La nouvelle stratégie des Etats-Unis au Sahel : commerce et sécurité

Le passage à Bamako de Nick Checker, responsable du Bureau des affaires africaines au département d’État américain, confirme le retour diplomatique de Washington au Sahel. Ce repositionnement des Etats-Unis s’articule désormais autour de trois piliers fondamentaux : une priorité accordée au commerce, notamment pour l’accès aux ressources minérales, un réajustement de la présence militaire permanente et une transition de l’aide humanitaire vers des alliances économiques stratégiques.

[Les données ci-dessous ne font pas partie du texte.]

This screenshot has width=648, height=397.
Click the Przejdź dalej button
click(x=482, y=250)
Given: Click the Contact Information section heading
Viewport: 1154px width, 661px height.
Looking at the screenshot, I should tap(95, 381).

USA Pennsylvanie | Dr. Gnaka Lagoke de la Lincoln University

Analyse des nouveaux objectifs américains au Sahel

Lors de sa visite au Mali, Nick Checker a rencontré le colonel Assimi Goïta. Selon l’expert Gnaka Lagoke, cette démarche illustre une rupture avec les méthodes précédentes. Alors que la France avait envisagé une intervention militaire après la chute de Mohamed Bazoum au Niger, les Etats-Unis ont privilégié l’observation. Malgré la fermeture forcée de leurs bases au Niger, Washington refuse toute confrontation directe.

L’administration de Donald Trump semble vouloir répondre à l’influence croissante de la Chine et de la Russie en se concentrant sur les minerais essentiels. Cette quête de ressources, déjà visible en Iran, au Venezuela ou en République démocratique du Congo, devient un moteur central de la diplomatie américaine en Afrique de l’Ouest.

Le Nigeria et les pays de la côte comme nouveaux pivots

En l’absence de bases au Niger, le Nigeria s’impose comme un partenaire clé. Au-delà de la lutte contre l’islamisme, l’intérêt pour le pétrole et les richesses naturelles nigérianes dicte cette alliance. Parallèlement, les capacités militaires américaines se sont déplacées vers le Bénin et la Côte d’Ivoire pour maintenir une surveillance régionale.

Pour les pays de l’AES (Alliance des États du Sahel), cette approche offre une alternative aux sanctions de l’Union européenne et de la France. Le discours américain, axé sur le respect de la souveraineté du Mali, du Burkina Faso et du Niger, pourrait séduire les dirigeants locaux. Cependant, des interrogations subsistent sur une éventuelle duplicité, certains réseaux étant soupçonnés de viser des changements de régime malgré les échanges diplomatiques officiels.